Quizás me he puesto un poco demasiado filosófico si en realidad sólo quiero explicar algo muy simple. En el último artículo que publiqué en esta sección -elogiado y criticado a partes iguales-, reflexionaba sobre el espejismo que estamos construyendo entre todos con relación al proceso soberanista. Como ustedes ya sabrán, un espejismo es una ilusión óptica debida a la refracción de la luz en la superficie de separación de dos capas de aire a diferente temperatura. Ciertamente, el problema es la temperatura. Y la temperatura, en este caso, se convierte en representativa. O sea que forma parte del relato previo que nosotros mismos elaboramos para estimular el estado de ánimo o justificar las propuestas políticas que más nos gustan y que ya tenemos de antemano.

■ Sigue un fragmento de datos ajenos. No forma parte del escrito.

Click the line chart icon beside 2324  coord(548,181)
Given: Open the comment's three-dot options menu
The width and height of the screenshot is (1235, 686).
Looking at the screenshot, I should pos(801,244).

Lo que tal vez ocurrirá (o sucedió, si habláramos de los hechos del pasado) se convierte en una certeza absoluta porque somos capaces de explicarlo, de representarlo, narrativamente. Una manifestación se convoca bajo la consigna de ‘Cataluña, nuevo Estado de Europa’ y acto seguido se interpreta que ya estamos cerca. Se ve que las cosas pasan porque las deseamos -o porque las subrayamos con un lápiz fosforescente-. El soberanismo catalán es rematadamente posmoderno. Y lo es cuando ya ha quedado demostrado qué males ha provocado el postmodernismo. La incredulidad ante las ideologías metanarrativas, que seguramente era muy necesaria para superar la tentación totalitaria, han comportado buñuelos teóricos y explicativos ahistóricos. Artefactos bellamente construidos pero que no se sostenían ni con los hechos ni con pruebas. ¿Estamos a un palmo de la independencia, por ejemplo? Personalmente, no tengo constancia. Puedo desearlo, puedo incluso proclamarlo, pero no puedo probarlo de ninguna manera. No se enfaden. Sólo he querido contarles mi verdad, que es mi duda. Y la duda fue la mejor aportación de la posmodernidad para superar la opresión de la modernidad sólida. ¿Saldremos de ésta? Tal vez, sólo tal vez.